Of the many years I've been in the nutrition and alternative medicine industry, nothing I've found has had a greater positive impact on our health than essential fatty acids.

These positive health benefits represent increased energy and weight loss, reduced chance of stroke and heart attack, reduction of arthritis and inflammatory conditions, lowered blood pressure and cholesterol. Essential fatty acids are even helpful in decreasing depression and increasing sex drive. Yes, essential fatty acids are that... well... essential!

Fatty acids are the basic building blocks of fats and oils and how they are composed to form a "complete fat." They cannot be made by our body, and are, in fact, the reason they are called "essential." Indeed, every cell in your entire body requires these fatty acids, as they are essential in the reproduction of new cells.

I recall sitting in Dr. Atkins' office in NYC many years ago. He looked at me and said, "Pete, you should really try these." He threw a bottle of Essential Oils across the desk (yes he actually threw it.) After glancing at the label I noticed it wasn't just fish oil. This was very different formula — one he specifically formulated with fish, flax, and borage containing Omega 3-6-9. Dr. Atkins boasted a confident smile and he said, "Try it. Tell me how you feel in few weeks."

After two weeks, I was real believer in the amazing power of essential fatty acids. Of course, the formula Dr Atkins put together turned out to be the most copied nutrition formula ever in the dietary supplement industry. So what was it that made this specific combination of essential fatty acids so particularly powerful?

The two categories of essential fatty acids are Omega 3 and Omega 6. Even though Omega 9 can also be considered essential, it isn't classified as such because our bodies can produce Omega 9 from linoleic acid. Omega 3, such as those from flax and fish contain the main fatty acids called alpha linolenic, eicosapentaenoic acid, and docosahexaenoic (ALA, EPA, DHA). Fish oil contains very high concentrations of EPA and DHA where the flax profile produces favorable amounts of ALA.

Of course, Omega 9 contains essential fatty acids called gamma linoleic acid (GLA) — a very important nutrient that is closely involved in hormone regulation. GLA is contained mostly in borage oil but is also found in another flower called evening primrose. In some individuals, such as those with nutrient deficiencies, diabetes, or lipid metabolism issues, GLA cannot be converted from linoleic acid, so it would always be wise to incorporate borage oil in your flax and fish essential fatty acids program.

I remember Dr Atkins telling me that he had his patients taking too many pills daily and the average client could never follow his fatty acid programs. He poked fun at his far-too-detailed schedule of "Take 3 borage oil softgels, 2 fish oil softgels, and 4 flax oil softgels, and yeah, that should do it."

To try to explain how fatty acids work in human biochemistry, allow me to get just a little technical... We have hormonal paracrines called "eicosanoids," (pronounced eye-kos-a-noids). These powerful "master" hormones are divided into two basic groups: the "good" and the "bad." Other names for good and bad eicosanoids are: "prostaglandins 1" and "prostaglandins 2," abbreviated "PGE-1" and "PGE-2."

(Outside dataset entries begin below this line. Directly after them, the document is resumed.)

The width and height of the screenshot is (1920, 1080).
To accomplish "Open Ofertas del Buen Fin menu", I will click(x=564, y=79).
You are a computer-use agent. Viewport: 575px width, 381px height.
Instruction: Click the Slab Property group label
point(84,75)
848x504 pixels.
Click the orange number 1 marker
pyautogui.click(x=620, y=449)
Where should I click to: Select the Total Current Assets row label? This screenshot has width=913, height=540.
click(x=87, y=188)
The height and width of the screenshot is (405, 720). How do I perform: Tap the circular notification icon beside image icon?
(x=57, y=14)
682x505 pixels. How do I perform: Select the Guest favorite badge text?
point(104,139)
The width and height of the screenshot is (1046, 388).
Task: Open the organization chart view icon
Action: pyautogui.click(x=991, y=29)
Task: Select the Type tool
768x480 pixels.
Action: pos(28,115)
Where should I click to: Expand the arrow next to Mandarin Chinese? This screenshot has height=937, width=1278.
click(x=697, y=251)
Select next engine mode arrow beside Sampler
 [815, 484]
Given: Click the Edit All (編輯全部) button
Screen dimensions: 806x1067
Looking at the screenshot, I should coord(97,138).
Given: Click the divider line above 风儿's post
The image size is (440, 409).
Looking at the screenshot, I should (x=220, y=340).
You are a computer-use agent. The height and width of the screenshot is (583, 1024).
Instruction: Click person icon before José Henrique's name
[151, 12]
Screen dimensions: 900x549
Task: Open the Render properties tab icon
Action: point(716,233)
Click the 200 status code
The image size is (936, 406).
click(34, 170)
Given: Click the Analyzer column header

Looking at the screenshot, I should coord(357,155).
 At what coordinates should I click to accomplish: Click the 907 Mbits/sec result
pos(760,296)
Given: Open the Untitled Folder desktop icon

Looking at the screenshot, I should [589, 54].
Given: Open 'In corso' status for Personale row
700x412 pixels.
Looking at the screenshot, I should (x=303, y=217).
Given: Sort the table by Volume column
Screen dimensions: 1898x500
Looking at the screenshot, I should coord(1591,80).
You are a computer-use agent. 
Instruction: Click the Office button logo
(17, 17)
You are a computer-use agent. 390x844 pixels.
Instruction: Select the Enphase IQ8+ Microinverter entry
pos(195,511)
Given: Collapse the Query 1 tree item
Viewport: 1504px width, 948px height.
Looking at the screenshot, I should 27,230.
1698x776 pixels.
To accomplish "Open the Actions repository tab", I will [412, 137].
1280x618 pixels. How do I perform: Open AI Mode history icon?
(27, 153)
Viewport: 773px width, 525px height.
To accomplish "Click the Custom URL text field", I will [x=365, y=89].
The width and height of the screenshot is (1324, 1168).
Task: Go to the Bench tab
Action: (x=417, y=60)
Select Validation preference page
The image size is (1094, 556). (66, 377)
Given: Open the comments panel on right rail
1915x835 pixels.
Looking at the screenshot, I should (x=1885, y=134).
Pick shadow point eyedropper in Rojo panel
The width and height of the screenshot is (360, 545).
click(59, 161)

The good eicosonoids (PGE-1) produced from essential fatty acids correct blood viscosity keeping platelets from sticking together and dilating blood vessels. This eventually prevents cardiovascular diseases, strokes and heart attacks as well as increasing delivery of nutrients to vital organs, optimizing health. The greatest benefit of PGE-1 is the decreased inflammatory response it provides, crucial to so many of our bodies processes. All this great "chemistry" also creates optimal lipid and carbohydrate metabolism, which boosts energy and increases fat loss.

Elevated PGE-1 from essential fatty acids, specifically docosahexaenoic acid (DHA) increases nerve transmission, essential in optimal mood and increased sex drive as well. This increased nerve transmission is due to decreased inflammatory responses by PGE-1 and prove beneficial in prevention of Multiple Sclerosis and Alzheimer's.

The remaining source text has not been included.